Nuestro amigo quedó de pie entre aquellos peculiares objetos, paseando la vista por todos lados, temeroso, tal vez, de que allí surgiera un pulpo o una profesora de matemáticas.
—Lo vi mirando a la ninfa ¿le gusta? —inquirió el anticuario, mientras rociaba con naftalina una lechuza embalsamada.
—Creo que me guiñó un ojo —dijo don Cornelio, sintiéndose como un imbécil.
—Es muy antigua y muy rara —explicó el otro sin sorprenderse en absoluto.
—Podría jurar que también me guiñó el otro —agregó don Cornelio con un hilo de voz.
—Es posible…
—¿Cuánto vale? —quiso saber el escribiente.
—¿Cuánto gana usted? —preguntó a su vez el anticuario atusando sus bigotes de mosquetero.
Don Cornelio, extrañado, se lo dijo.
—Entonces, ése es su precio —dijo el dueño de la tienda sacudiendo a la Gorda con un plumero.
Era una enorme cantidad, de dinero para un modesto empleado de Notaría. Se aproximó a la estatua, esperando que ella hiciera algún gesto amigable, pero nada ocurrió: permaneció inmóvil y silenciosa, tal como se espera de algo fabricado con loza.
—Está bien, la compraré —decidió don Cornelio, dejándose llevar por un impulso irresistible.
El anticuario recibió el dinero sin contarlo, lo metió en el bolsillo de su chaleco y dio un par de volteretas entusiasmado.
—Ella le cambiará la vida —le aseguró a su cliente.
No sabía don Cornelio cuán cierto era lo que oía.
El escribiente levantó a la Gorda con cuidado, descubriendo que era más liviana de lo que parecía a simple vista. Salió así cargado de la tienda, despedido por las campanas chinas de la puerta. Pero, afuera, todavía se apiñaban los curiosos y, al sentirse observado con burla, retrocedió asustado.
—¿Tiene algo para taparla? —pidió.
El dueño de la tienda abrió un baúl de madera y pasó algunos minutos hurgando en su interior, mientras la habitación se impregnaba de un tenue olor a sándalo. Por fin, extrajo un gran paño negro que, al ser desplegado, resultó tener en el centro una calavera y dos tibias cruzadas. Era una bandera de pirata.

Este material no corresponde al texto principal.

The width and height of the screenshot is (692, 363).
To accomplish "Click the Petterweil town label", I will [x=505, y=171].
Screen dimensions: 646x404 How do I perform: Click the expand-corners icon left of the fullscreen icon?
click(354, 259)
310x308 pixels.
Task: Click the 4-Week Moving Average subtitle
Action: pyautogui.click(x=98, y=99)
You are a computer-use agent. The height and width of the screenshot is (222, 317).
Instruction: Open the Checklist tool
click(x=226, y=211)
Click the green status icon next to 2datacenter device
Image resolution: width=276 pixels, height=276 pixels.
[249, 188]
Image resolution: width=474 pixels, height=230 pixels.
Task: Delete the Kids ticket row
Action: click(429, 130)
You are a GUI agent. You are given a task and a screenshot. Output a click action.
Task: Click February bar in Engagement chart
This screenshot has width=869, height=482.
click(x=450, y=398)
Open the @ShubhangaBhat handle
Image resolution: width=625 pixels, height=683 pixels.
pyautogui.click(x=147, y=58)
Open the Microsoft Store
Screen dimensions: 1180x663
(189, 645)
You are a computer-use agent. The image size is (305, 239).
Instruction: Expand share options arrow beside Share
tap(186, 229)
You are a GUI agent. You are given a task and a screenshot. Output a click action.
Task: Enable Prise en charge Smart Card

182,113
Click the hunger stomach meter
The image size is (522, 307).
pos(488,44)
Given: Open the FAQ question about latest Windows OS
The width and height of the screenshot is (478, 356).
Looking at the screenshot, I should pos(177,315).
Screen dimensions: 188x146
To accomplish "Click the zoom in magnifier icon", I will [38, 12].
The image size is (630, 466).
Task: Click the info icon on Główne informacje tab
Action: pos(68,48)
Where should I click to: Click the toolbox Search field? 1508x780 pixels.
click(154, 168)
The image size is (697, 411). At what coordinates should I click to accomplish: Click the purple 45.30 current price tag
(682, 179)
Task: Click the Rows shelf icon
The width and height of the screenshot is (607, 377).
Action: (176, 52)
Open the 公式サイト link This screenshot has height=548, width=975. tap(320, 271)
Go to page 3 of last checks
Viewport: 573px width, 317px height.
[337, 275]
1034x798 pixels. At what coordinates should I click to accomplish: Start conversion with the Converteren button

—¿Cómo se llama? —preguntó don Cornelio arropando a la figura con la bandera.
—Mi nombre es Baltasar —replicó el vendedor con una inclinación.
—No, la estatua…
—¡Ah! Su nombre es Fantasía —respondió con otra inclinación.
Don Cornelio concluyó que aquel nombre le agradaba y salió a la calle con su nueva adquisición en los brazos, ignorando las miradas de los intrusos y el escándalo de las campanas chinas.
Caminó de regreso a su pensión, sin acordarse para nada de la Notaría. Abrió la puerta y procuró deslizarse al interior con cautela, para no atraer la atención. Cruzó el vestíbulo en punta de pies y enfiló hacia la escalera, pero cuando ya se creía a salvo, la voz estridente de la patrona lo paralizó en su sitio.